The Inuit Custom Adoption Program Helped These Dads Form Their Family

After learning about the Inuit Custom Adoption Program from family, Keith and Kevin knew it was the way they wanted to become dads.

Keith Willey, 49, and his husband Kevin Kablutsiak, 42, who live in Ottawa, Canada, first met online in 2010. The couple had their first date soon afterwards in a coffee house and, "haven't looked back since," said Keith. They married on May 22nd, 2016.
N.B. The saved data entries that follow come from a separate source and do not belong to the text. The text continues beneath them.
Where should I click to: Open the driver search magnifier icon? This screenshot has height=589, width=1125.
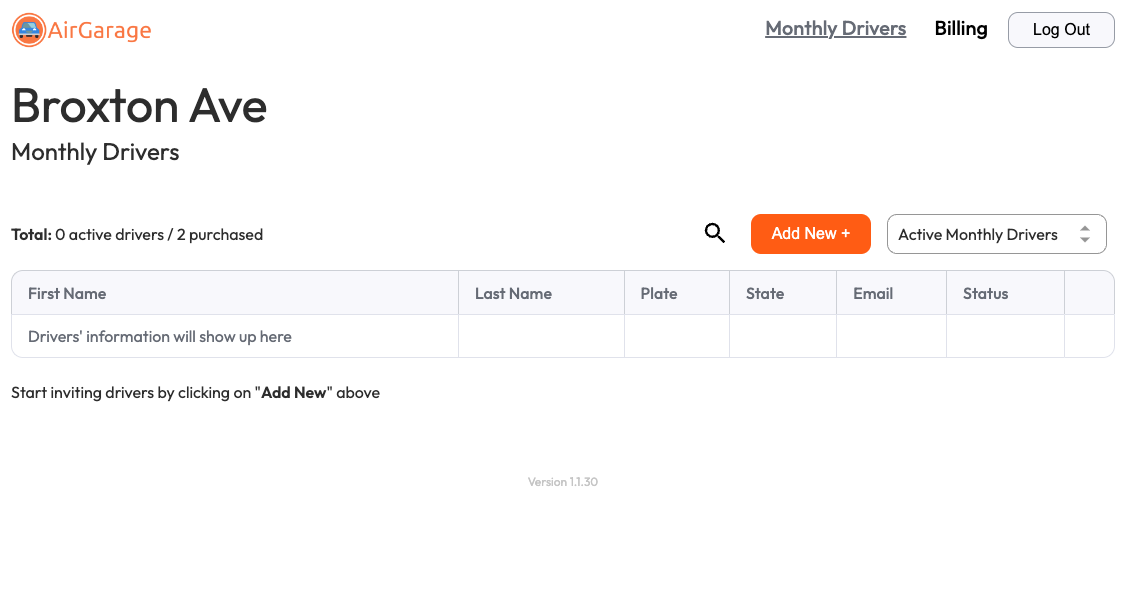(715, 234)
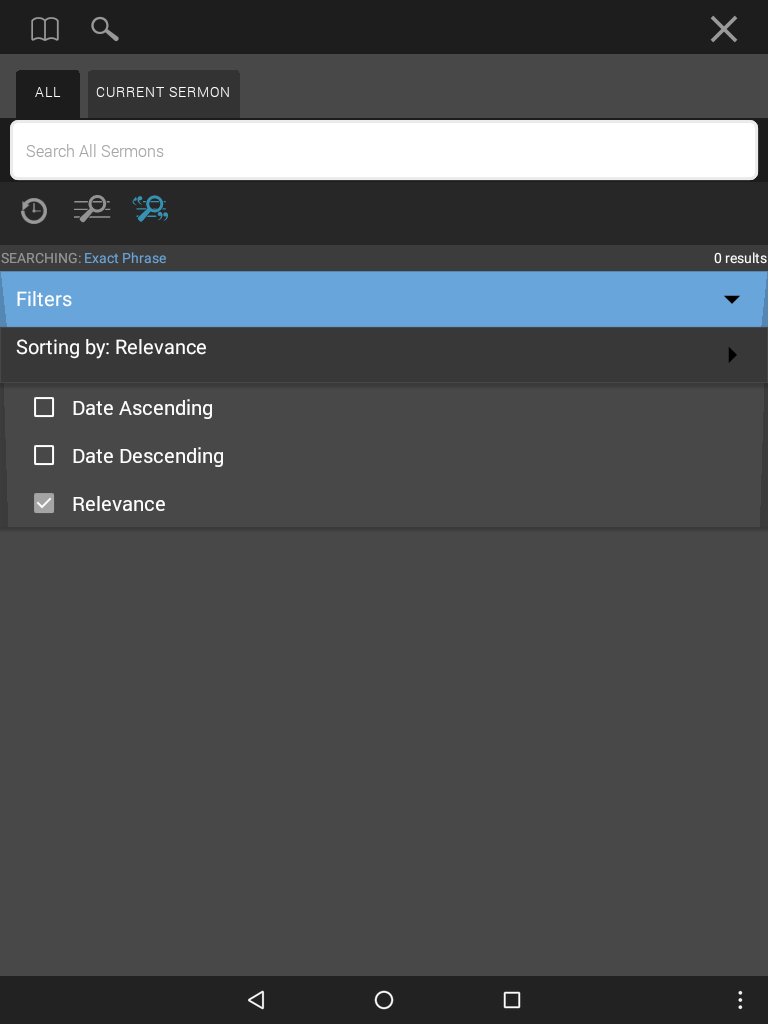Tap the Sorting by: Relevance row
The image size is (768, 1024).
coord(384,355)
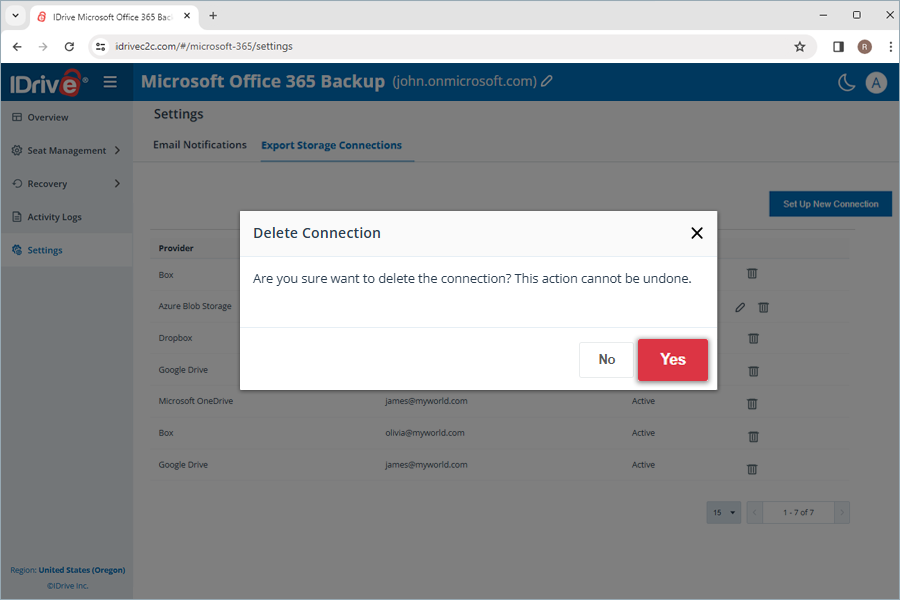This screenshot has height=600, width=900.
Task: Bookmark the page with the star icon
Action: (800, 46)
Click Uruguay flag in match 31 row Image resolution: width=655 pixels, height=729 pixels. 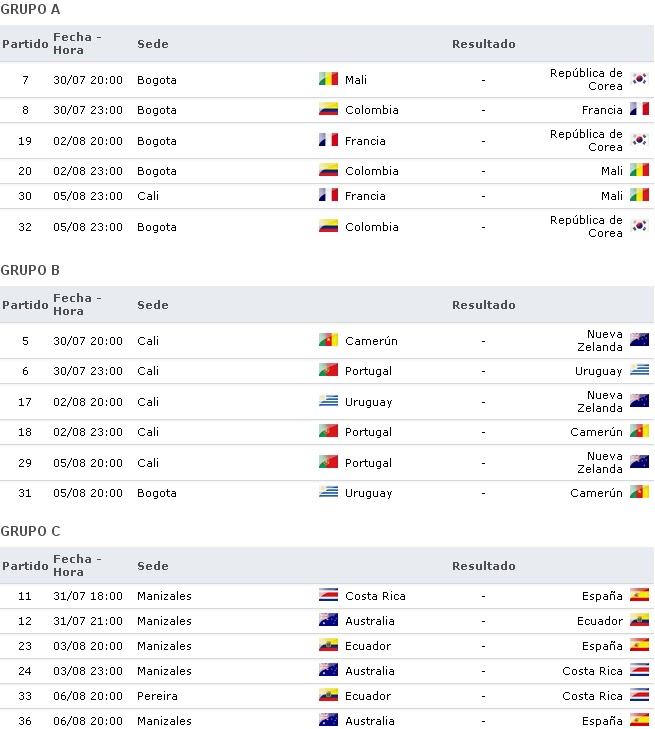point(328,492)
Keith, who works as a Policy Advisor with the Canadian Federal Government, and Kevin, who works as the Director of Communications with the Canadian National Inuit Organization (ITK), always knew they wanted kids together, and talked about it early on in their relationship. Still, as gay men, they weren't sure that option would ever be available to them.

"I grew up in the UK in the 1970s so I assumed it would be impossible to have children," said Keith. "I always assumed that I would have to lead a life sort of in the shadows and in secret. Attitudes were so different in the 70s to how they are now that I simply believe that we thought it would be impossible to have a child."

The option materialized for the couple, however, when Kevin's sister, pregnant at the time, approached the two men about adopting her baby through the Inuit adoption process. They knew they couldn't pass up the opportunity.

"Kevin is Inuk and adoption, particularly inter-family adoption, is common in Inuit culture," said Keith.

The Inuit Custom Adoption Process was originally used in the small Inuit societies in the arctic, Kevin explained. It's primarily (though not exclusively) intended as a path for adoption within families. The process is legally recognized by the Canadian legal system.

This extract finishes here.